Collected data entries
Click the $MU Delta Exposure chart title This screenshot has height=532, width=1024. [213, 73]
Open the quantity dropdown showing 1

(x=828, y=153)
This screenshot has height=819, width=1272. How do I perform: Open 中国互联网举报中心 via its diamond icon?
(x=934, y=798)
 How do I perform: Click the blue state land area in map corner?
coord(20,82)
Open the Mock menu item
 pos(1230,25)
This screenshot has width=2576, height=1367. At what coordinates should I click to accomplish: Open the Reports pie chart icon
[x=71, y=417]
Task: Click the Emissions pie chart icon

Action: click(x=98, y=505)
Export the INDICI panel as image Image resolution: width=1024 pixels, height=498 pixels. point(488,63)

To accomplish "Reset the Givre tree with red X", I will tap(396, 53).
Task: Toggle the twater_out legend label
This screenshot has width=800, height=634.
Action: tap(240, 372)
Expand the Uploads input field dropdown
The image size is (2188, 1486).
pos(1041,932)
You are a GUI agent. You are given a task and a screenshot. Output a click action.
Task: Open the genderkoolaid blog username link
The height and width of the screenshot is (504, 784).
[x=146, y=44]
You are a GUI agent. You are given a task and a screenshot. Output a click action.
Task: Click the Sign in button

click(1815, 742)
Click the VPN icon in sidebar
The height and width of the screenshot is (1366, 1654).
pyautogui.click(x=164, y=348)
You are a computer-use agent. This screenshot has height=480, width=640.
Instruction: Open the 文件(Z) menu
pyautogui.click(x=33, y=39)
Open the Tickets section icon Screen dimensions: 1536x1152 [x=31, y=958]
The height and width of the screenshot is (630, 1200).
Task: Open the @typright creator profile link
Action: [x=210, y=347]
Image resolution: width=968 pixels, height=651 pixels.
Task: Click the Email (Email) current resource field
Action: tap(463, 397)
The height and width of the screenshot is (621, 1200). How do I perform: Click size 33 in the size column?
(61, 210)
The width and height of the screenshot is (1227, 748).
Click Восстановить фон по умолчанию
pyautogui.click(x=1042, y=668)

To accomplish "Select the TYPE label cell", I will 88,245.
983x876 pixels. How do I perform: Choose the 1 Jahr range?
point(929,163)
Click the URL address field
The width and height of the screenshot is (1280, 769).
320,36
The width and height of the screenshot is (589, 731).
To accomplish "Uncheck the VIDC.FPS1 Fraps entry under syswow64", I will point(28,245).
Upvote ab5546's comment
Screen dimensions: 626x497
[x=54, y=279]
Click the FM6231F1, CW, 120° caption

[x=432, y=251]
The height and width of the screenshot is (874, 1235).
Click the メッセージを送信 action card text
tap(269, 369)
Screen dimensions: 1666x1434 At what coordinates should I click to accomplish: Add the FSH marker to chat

■ **EXERCISE DESCRIPTION**
An exact copy of the lines from the one with "Click Восстановить фон по умолчанию" through the final line of the entries is the whole answer.

■ **RESPONSE AREA**
Click Восстановить фон по умолчанию
pyautogui.click(x=1042, y=668)

To accomplish "Select the TYPE label cell", I will 88,245.
983x876 pixels. How do I perform: Choose the 1 Jahr range?
point(929,163)
Click the URL address field
The width and height of the screenshot is (1280, 769).
320,36
The width and height of the screenshot is (589, 731).
To accomplish "Uncheck the VIDC.FPS1 Fraps entry under syswow64", I will point(28,245).
Upvote ab5546's comment
Screen dimensions: 626x497
[x=54, y=279]
Click the FM6231F1, CW, 120° caption

[x=432, y=251]
The height and width of the screenshot is (874, 1235).
Click the メッセージを送信 action card text
tap(269, 369)
Screen dimensions: 1666x1434 At what coordinates should I click to accomplish: Add the FSH marker to chat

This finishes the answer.